==== Given entries
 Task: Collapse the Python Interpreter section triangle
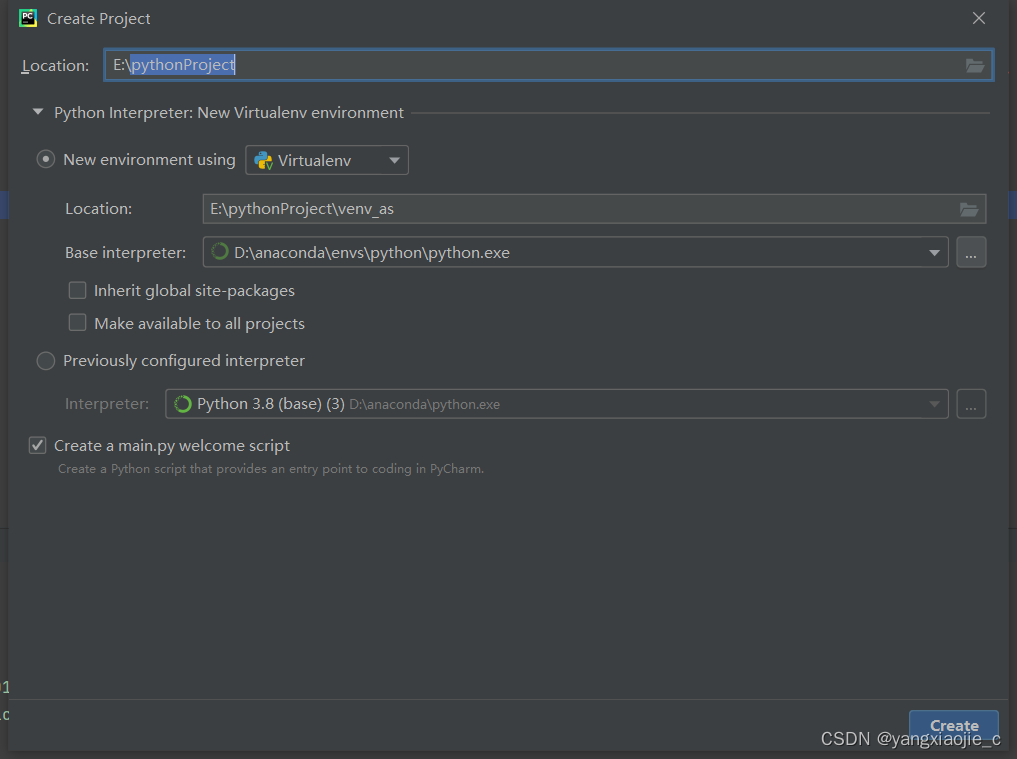(38, 112)
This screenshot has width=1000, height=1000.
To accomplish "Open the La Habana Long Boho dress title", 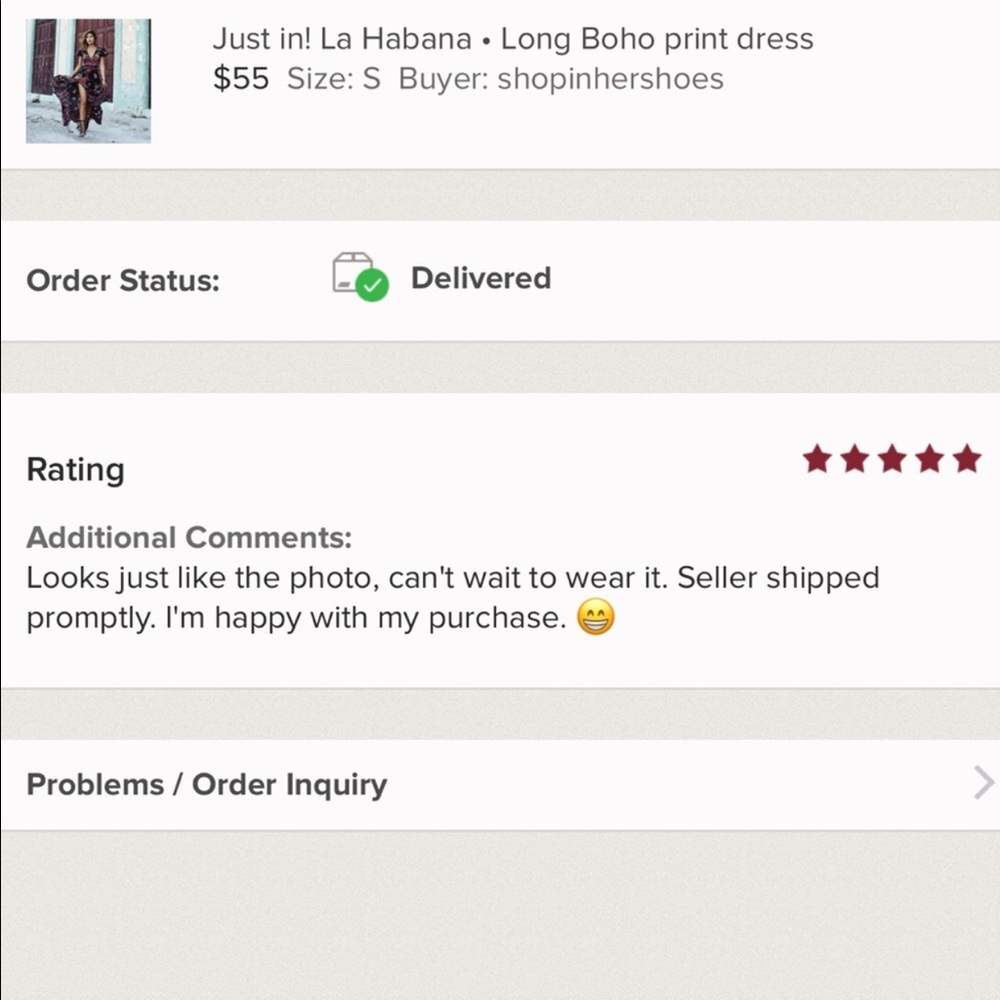I will pos(512,40).
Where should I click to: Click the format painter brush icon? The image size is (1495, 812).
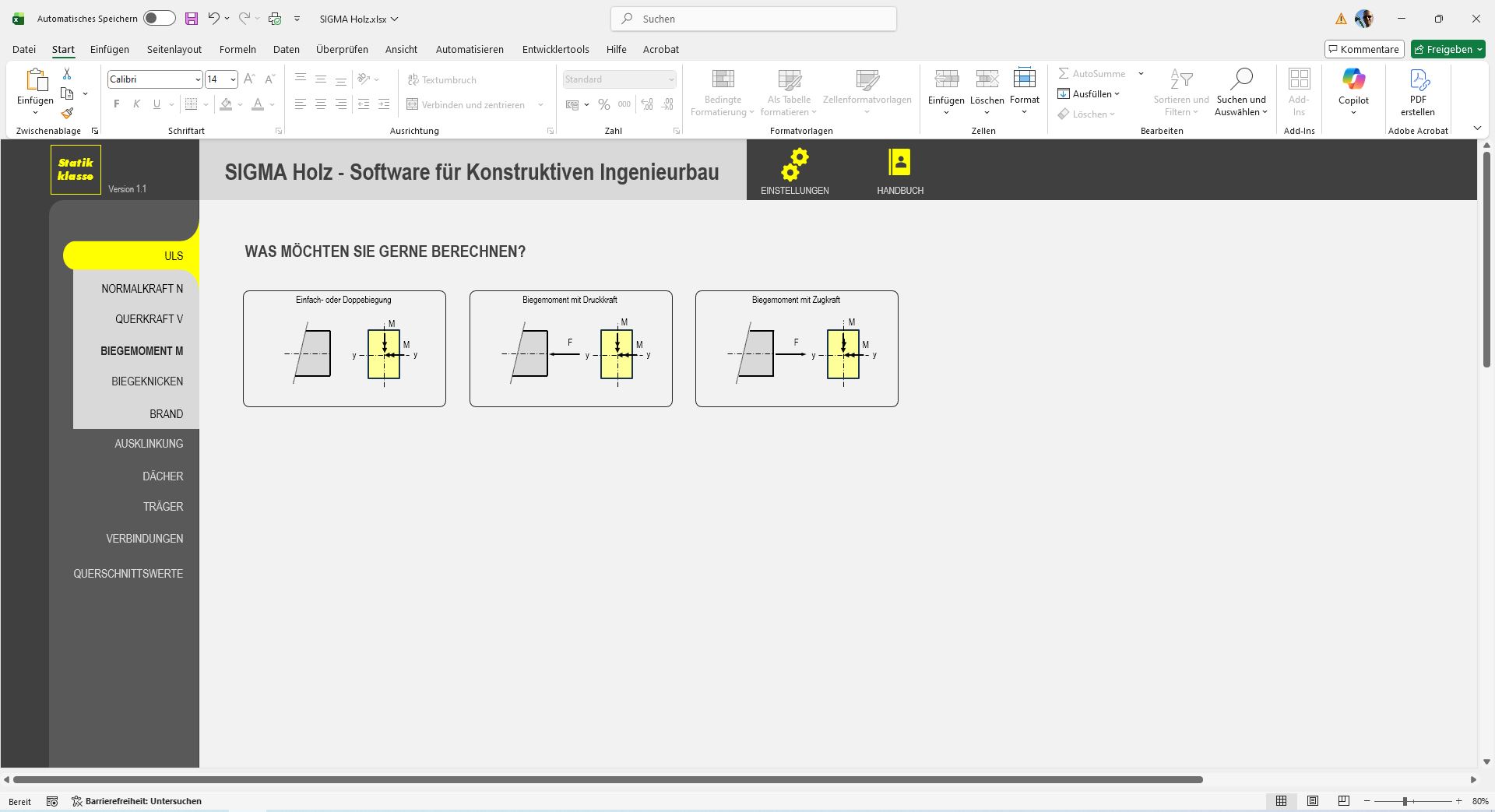click(x=67, y=113)
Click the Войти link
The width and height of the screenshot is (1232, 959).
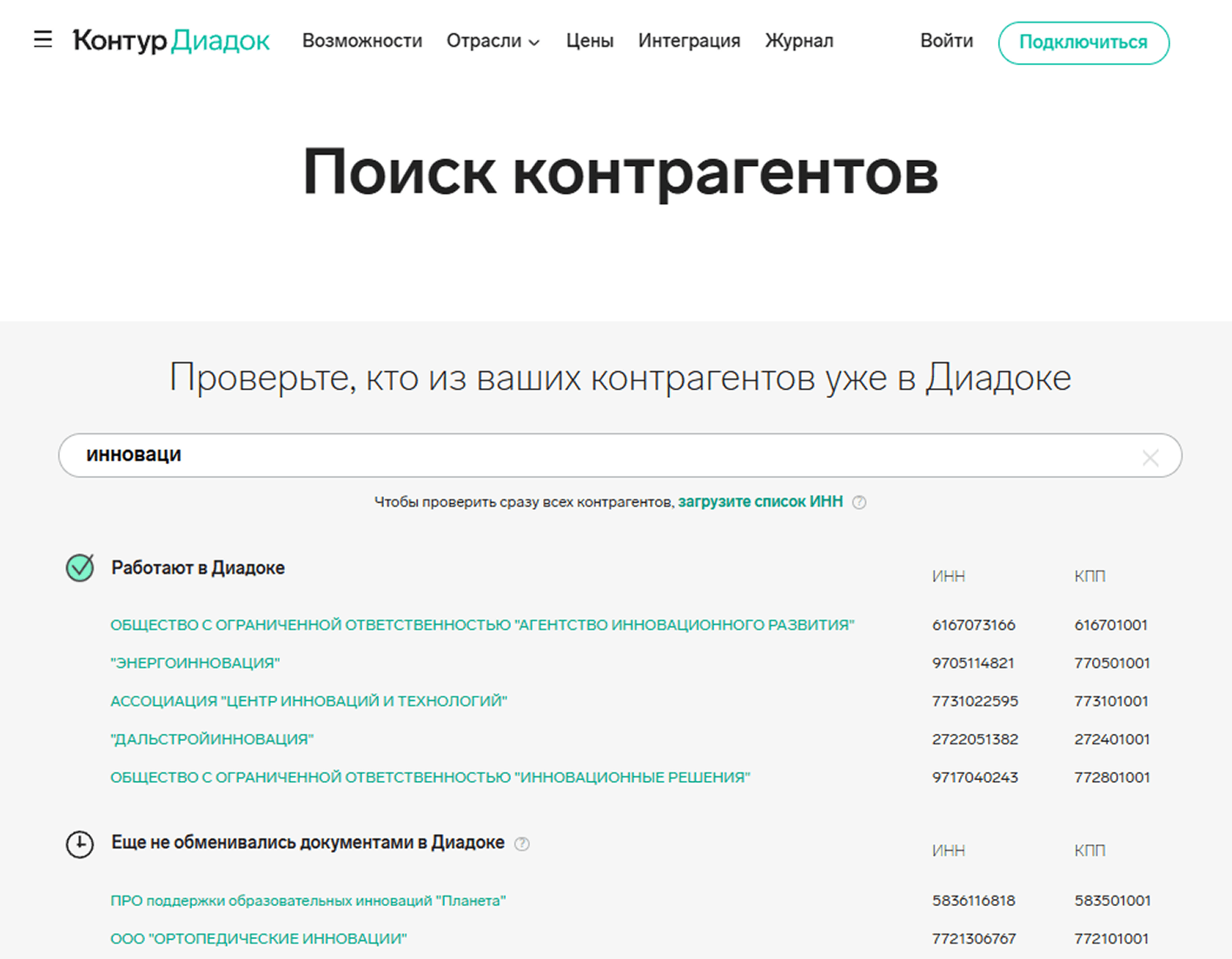point(946,41)
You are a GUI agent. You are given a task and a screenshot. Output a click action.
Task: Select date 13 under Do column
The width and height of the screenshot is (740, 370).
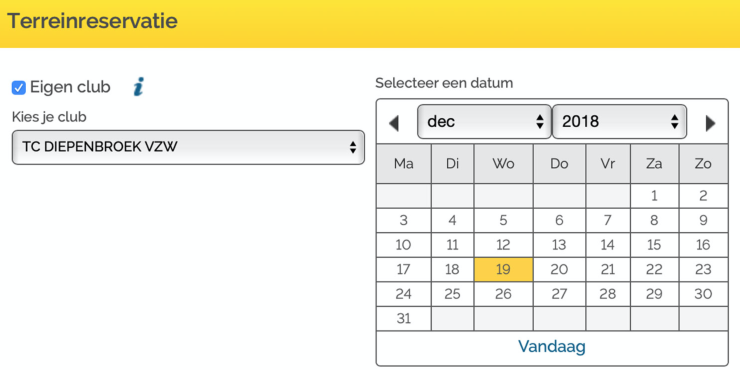[x=559, y=245]
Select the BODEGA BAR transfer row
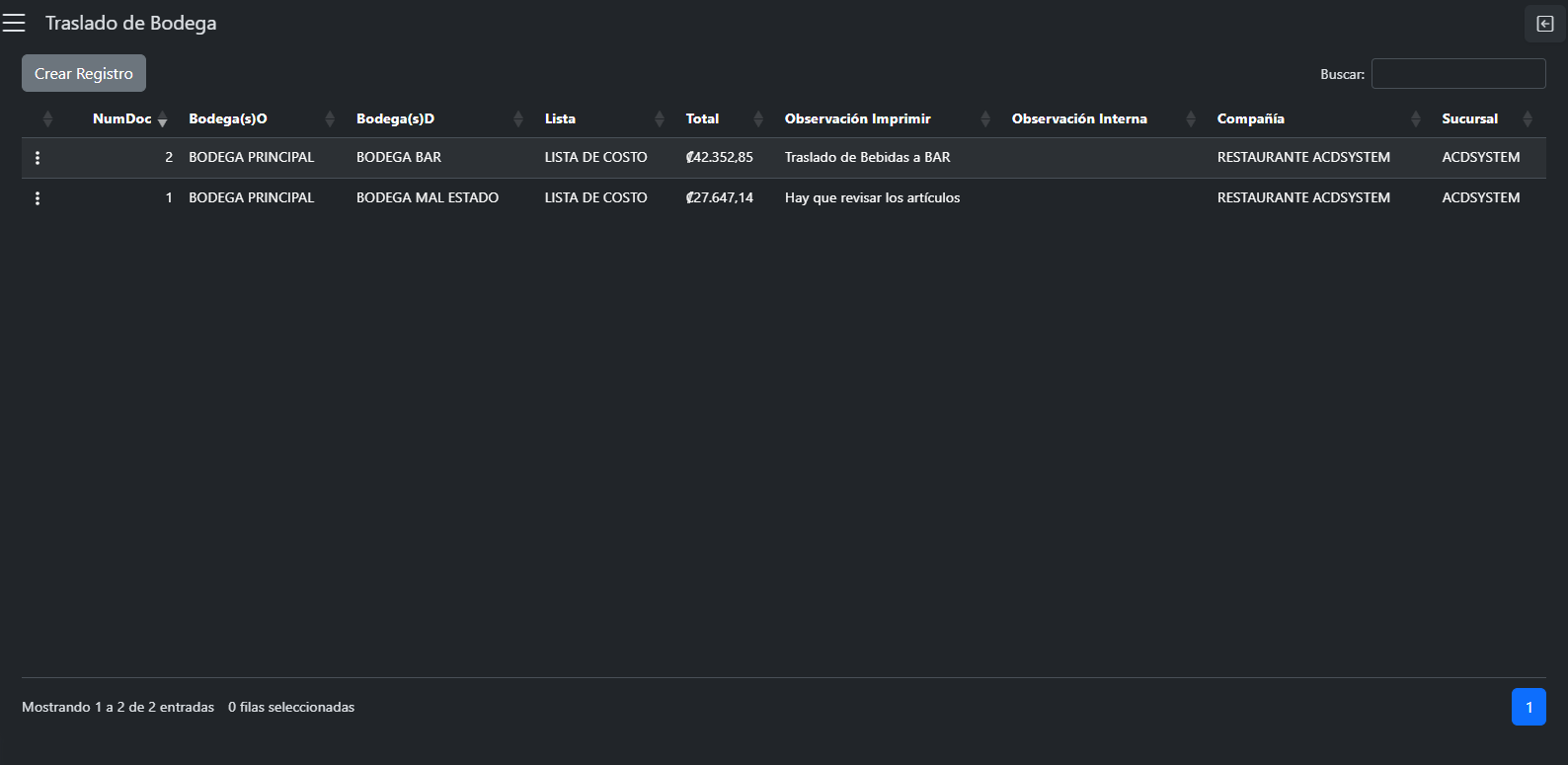 399,158
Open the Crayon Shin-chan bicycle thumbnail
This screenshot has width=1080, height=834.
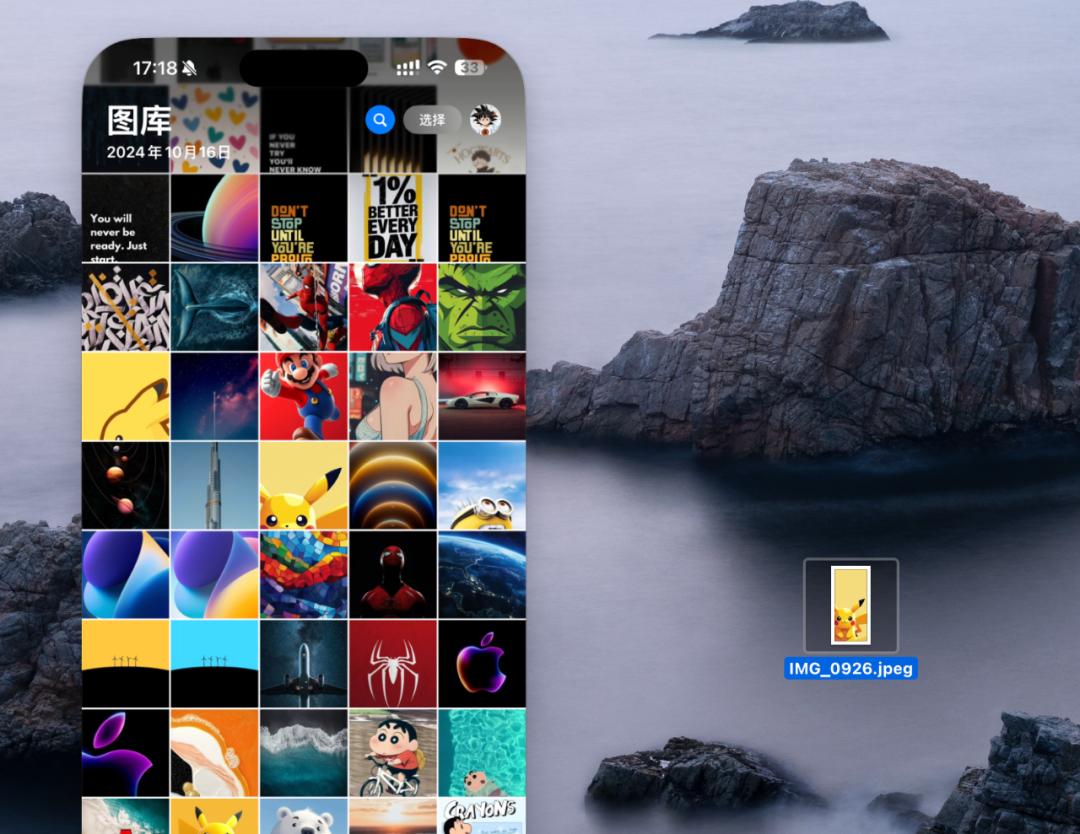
========
[Work required]: Go to the line that contains "Task: Select date 13 under Do column" and copy it and every line after it through the end of the entries, exactly, without the pictures.

[Response to this exercise]:
Task: Select date 13 under Do column
The width and height of the screenshot is (740, 370).
[x=559, y=245]
Select the BODEGA BAR transfer row
 399,158
Open the Crayon Shin-chan bicycle thumbnail
This screenshot has width=1080, height=834.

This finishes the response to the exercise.